8) Y-a-t-il de l’espoir pour se faire rembourser ?
Le gouvernement britannique a désigné des liquidateurs et a mis en place une plate-forme sur Internet pour que les créanciers déposent leurs dossiers. Il est question également que les professionnels tunisiens lésés se mettent en pool et désignent un cabinet d’avocat commun pour tenter de recouvrer leurs dus. Nul n’est cependant dupe, cela prendra plusieurs années sans certitude de succès.
9) Quelles conséquences sur l’économie en Tunisie ?
C’est bien évidemment un manque à gagner en devises pour les caisses de l’Etat. C’est une perte sèche pour les entreprises touristiques touchées puisque les séjours de leurs clients ont été consommés et non payés. Cela aura donc aussi des conséquences sur leur capacité à honorer leurs engagements auprès de leurs fournisseurs et de leurs banques. Le ministre du Tourisme a parlé d’un CMR qui devra se tenir pour prendre des décisions. Mais dans le contexte politique actuel, on voit mal qui se soucie réellement de la situation du tourisme.
Quant aux clients perdus, ils ne le seront pas pour tout le monde, un tas d’autres tour-opérateurs se feront une joie de récupérer le « portefeuille » de leur ancien concurrent.
10) Quelles leçons tirer de cette affaire ?
Ce n’est pas la première faillite d’un tour-opérateur international et Thomas Cook n’est malheureusement pas le dernier.
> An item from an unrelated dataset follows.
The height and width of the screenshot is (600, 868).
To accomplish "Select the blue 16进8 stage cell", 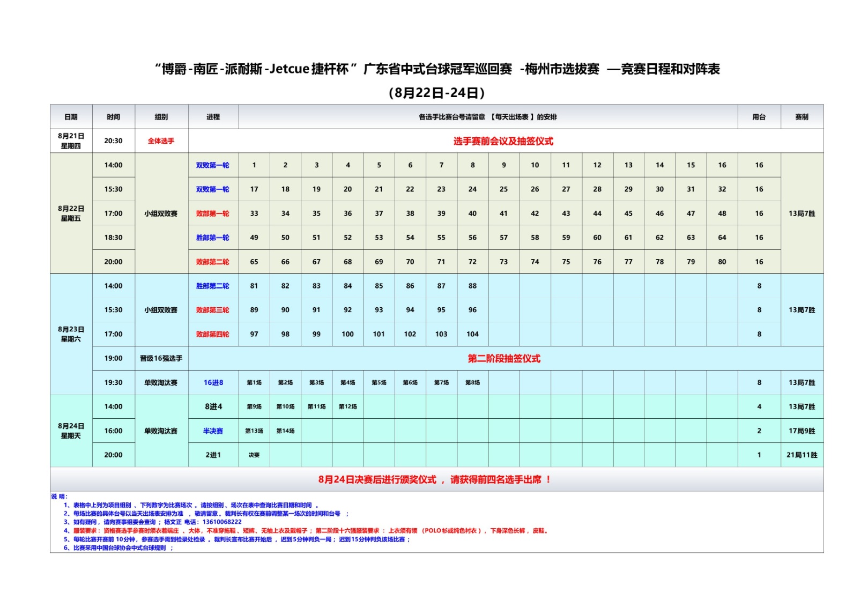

Elle interpelle sur la gestion des risques avec nos partenaires étrangers mais surtout sur l’absence de souscription d’assurance de la part des hôteliers pour se prémunir d’éventuels impayés. Il existe pourtant un organisme en Tunisie qui est la Cotunace dont la spécialité justement est de couvrir les entreprises tunisiennes à l’export.
L’affaire interpelle aussi sur le modèle du tour-operating en plein déclin et qui souffre face à la montée du digital et du packaging dynamique 2.0. La Tunisie touristique se doit donc de se rendre à l’évidence que son modèle de fonctionnement ne pourra pas continuer éternellement de la sorte et qu’une transition en douceur doit se mettre en place. Dans les rangs des professionnels du secteur, on vous dira que l’Open Sky est la clé de voute de toute discussion future.